___ Text to read ___
1. 23

I’ve picked up my Tails project again — a little Forth-like language using a fast tail-calling threaded interpreter. It’s statically-typed, but I’ve run into the limits of its very simple type system and I want to fix that*.

I’d like to read more about type systems, type checkers, type inference … but everything I’ve seen on the topic is quite technical and leaves me lost in a fog of lambda calculus, category theory and advanced FP techniques.

Is there anything that explains these topics from more of an implementor’s perspective, preferably without assuming the reader is skilled in OCaml or Haskell, and preferably using [pseudo]code instead of math notation? Or do I need to suck it up and study texts like SICP and Learn You A Haskell first?

FWIW, I’m pretty familiar with parsers and bytecode interpreters, having implemented several over the years, but for dynamically typed languages. Tails is my first attempt at static typing.

* the problems I’m working on now have to do with type-checking calls to lambdas (“quotes”). I need to extend the type system to represent the signature of a lambda parameter within a function signature, and to do this “row polymorphism” thing that’s unique to concatenative languages.

    1. 9

      Do you have generics? If you don’t (Java 5), then I think “just go and write naive type-checker” works. Basically, to compute type of expression, you compute types of subexpressions, and then figure the type of the whole. The code shape here is similar to evaluation.

      If you have generics (Java 6), you probably need unification, and that’s where things get trickier, because your type inference is now a two-pass algorithm — a pass over AST gives you a set of equations, and then a separate algorithm solves the equations. I don’t know a good intro here, I would probably look into https://plzoo.andrej.com/language/miniml.html.

      1. 3

        Since your language has quotations (lightweight syntax for functions -> pretty much lambda) I think you do need more than a simple bottom-up checker.

        For example, if you can write the equivalent of items.map(x => x + 1), then you want to infer the type of the parameter x, based on the type of elements that are in items. One way to look at it is that x => x + 1 has a generic type: function from T to T.
___ Records supplied ___
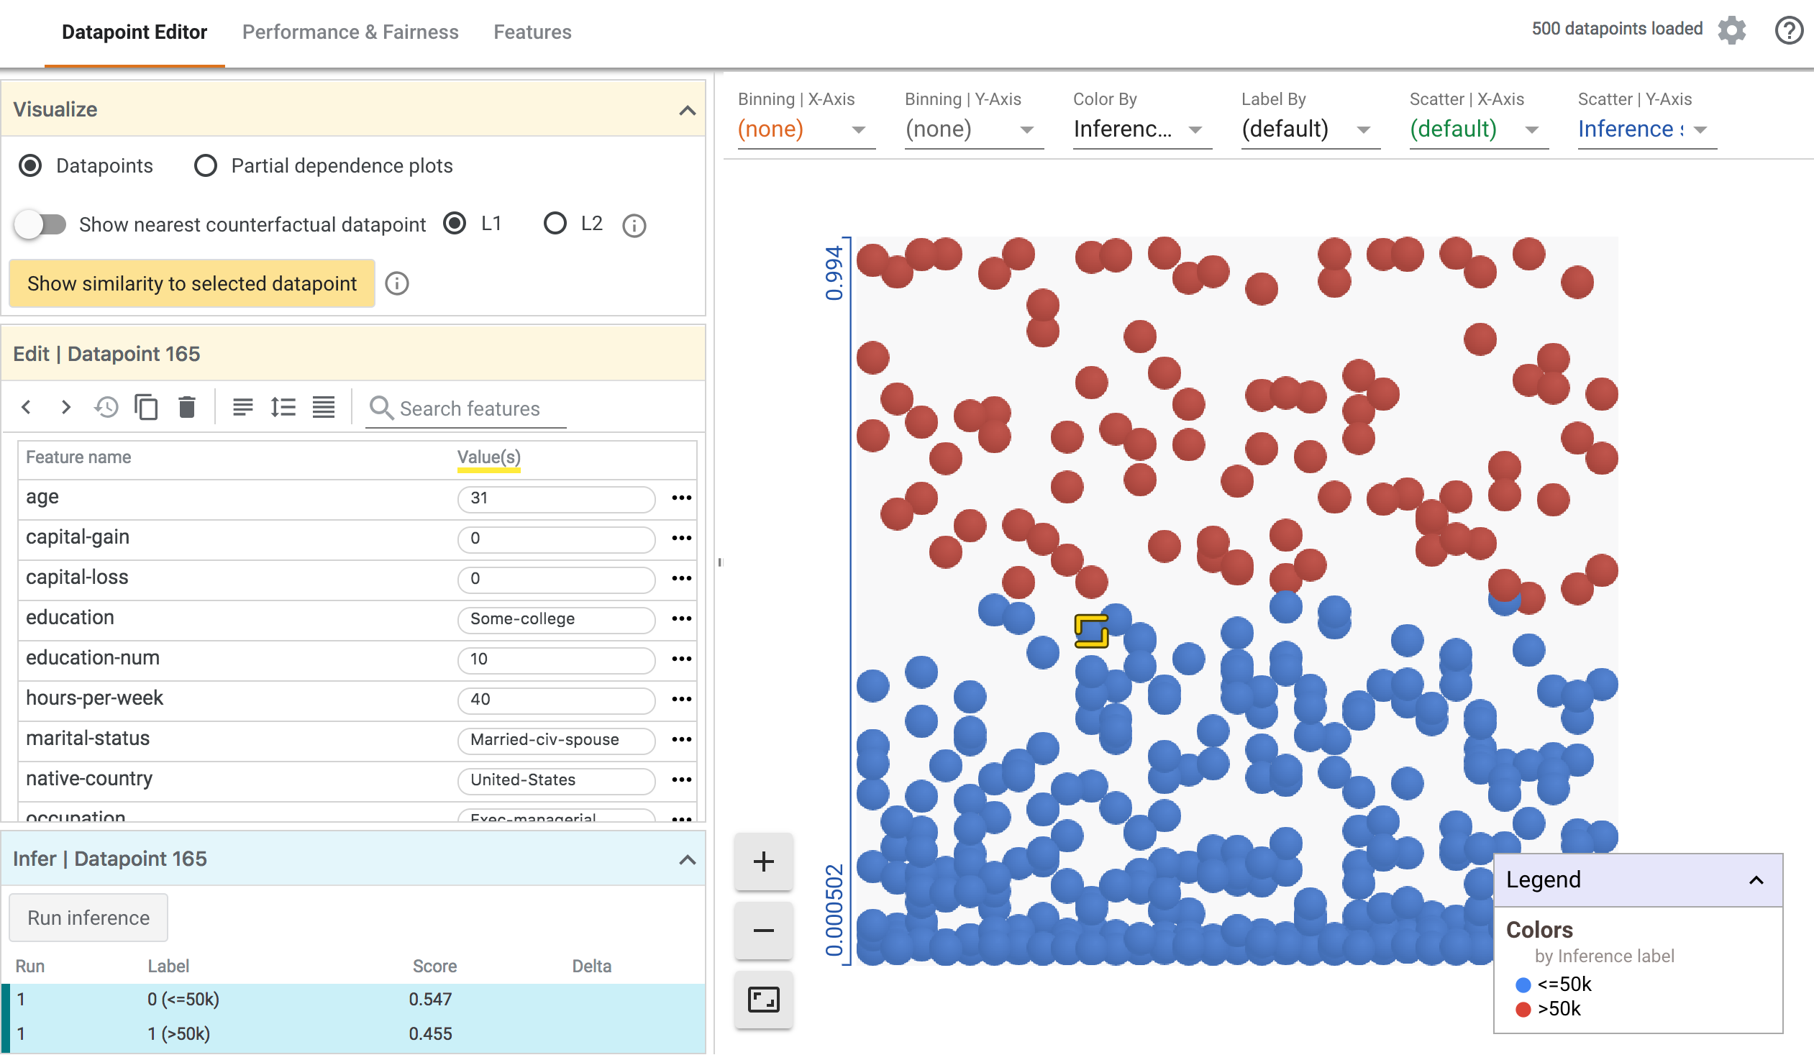Click the duplicate datapoint icon
This screenshot has height=1060, width=1814.
click(148, 408)
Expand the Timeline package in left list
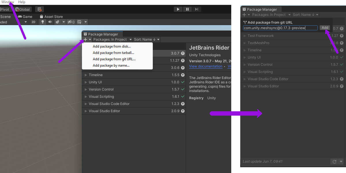 [x=86, y=75]
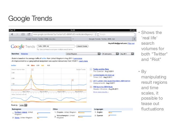Expand the 'All subregions' dropdown
Image resolution: width=171 pixels, height=129 pixels.
click(110, 54)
___
▶ _Written instruction_
According to the forum thread on type systems, what kind of interpreter does the Tails language use?

▶ _Task answer_
A fast tail-calling threaded interpreter.